Du coup, pendant la petite heure passée sur les pentes du Chaulet, j’ai fait attention à me déplacer pour tester plusieurs arrières-plans. A gauche, à droite des kiteurs, plus ou moins proches d’eux…
3. Se placer par rapport au sportif. C’est le plus important. Mais comme pour tous les sports, il faut faire très attention à la sécurité du sportif, à ne pas le gêner, et à sa propre sécurité. La sécurité c’est important évidemment. Un snowboard pris en pleine figure, ça fait des histoires à raconter à ses petits-enfants mais ce n’est peut-être pas ce qu’on recherche. Mais ne pas gêner les autres personnes, c’est tout aussi important. Il faut bien regarder leurs mouvements avant de prendre des photos ou bien connaître le sport que l’on photographie. Etre visible. Là, je suis resté une petite demi-heure en retrait, relativement discret mais visible, à prendre au téléobjectif. Puis au moment où l’un des kiteurs remontait, on s’est rapproché mutuellement, et je lui ai proposé de faire quelques passages juste au dessus de moi. J’ai sorti le grand-angle et hop… Et j’ai terminé avec quelques photos au téléobjectif. Pour ces derniers photos au télé, le ciel était plus intéressant qu’en début de séance, plus doux, avec un peu plus de nuages. J’ai alors fait attention à placer les kiteurs comme je voulais par rapport aux nuages et par rapport au sol, en attendant à chaque fois qu’ils fassent une descente dans le cadrage que j’avais prévu.
Question : mettre la voile ET le kiteur dans le cadre ou non ?
Réponse : évidemment les deux sont possibles, mon capitaine. Mais attention à faire un choix : couper le sportif ou couper la voile a bien peu de chances de donner une bonne photo. Peut-être en jouant sur des gros plans. A voir…
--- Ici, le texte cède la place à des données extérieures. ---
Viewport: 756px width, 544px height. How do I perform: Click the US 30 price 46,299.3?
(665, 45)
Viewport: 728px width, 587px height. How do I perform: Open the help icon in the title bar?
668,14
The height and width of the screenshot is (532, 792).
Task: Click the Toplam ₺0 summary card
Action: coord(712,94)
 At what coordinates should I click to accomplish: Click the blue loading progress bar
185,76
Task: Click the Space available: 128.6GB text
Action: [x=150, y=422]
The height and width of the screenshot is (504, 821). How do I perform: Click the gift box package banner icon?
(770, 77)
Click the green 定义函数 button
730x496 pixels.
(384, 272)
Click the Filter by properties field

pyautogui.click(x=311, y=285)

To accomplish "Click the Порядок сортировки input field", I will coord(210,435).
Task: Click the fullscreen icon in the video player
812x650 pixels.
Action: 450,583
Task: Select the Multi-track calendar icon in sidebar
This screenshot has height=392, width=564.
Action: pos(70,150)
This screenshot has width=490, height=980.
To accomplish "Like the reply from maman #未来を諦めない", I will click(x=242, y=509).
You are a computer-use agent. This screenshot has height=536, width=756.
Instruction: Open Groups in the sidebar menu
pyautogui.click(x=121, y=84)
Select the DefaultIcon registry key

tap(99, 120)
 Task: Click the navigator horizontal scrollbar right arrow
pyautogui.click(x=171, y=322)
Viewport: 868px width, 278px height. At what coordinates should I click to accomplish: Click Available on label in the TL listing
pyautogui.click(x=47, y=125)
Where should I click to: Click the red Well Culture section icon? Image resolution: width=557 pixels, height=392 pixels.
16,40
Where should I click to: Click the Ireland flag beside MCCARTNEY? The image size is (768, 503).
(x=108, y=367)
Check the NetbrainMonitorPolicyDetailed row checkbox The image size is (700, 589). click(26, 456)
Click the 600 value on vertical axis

1. Cadrer la voile ET le kiteur.
Franchement pas facile. Parce que vue la longueur des suspentes, les deux éléments font très vite petits dans la photo, aux deux extrémités du cadre. Plusieurs moyens de s’en tirer : rechercher le moment où le kiteur fait revenir la voile vers le sol. Mais parfois le tout se confond avec le paysage. Vous verrez que c’est le cas sur les premières photos. Je me suis ensuite déplacé pour avoir le ciel en arrière-plan. Et là c’est beaucoup plus sympathique. La voile et le kiteur se voient bien et rendent même un bel effet de petitesse dans l’immensité du ciel. Vous verrez dans la série quelques photographies de ce type que j’aime beaucoup autour de la 15e place à peu près.
2. Cadrer juste la voile
Bof.
3. Juste le kiteur.
Voui mais il faut quand même qu’on voit qu’il fait du kite. Sinon c’est moins bien. Le prendre en plein saut sans la voile, ça peut être une bonne idée. Il faut choisir son arrière-plan pour le mettre en valeur. Sur quelques photos, on voit le village en fond, ça peut être une idée.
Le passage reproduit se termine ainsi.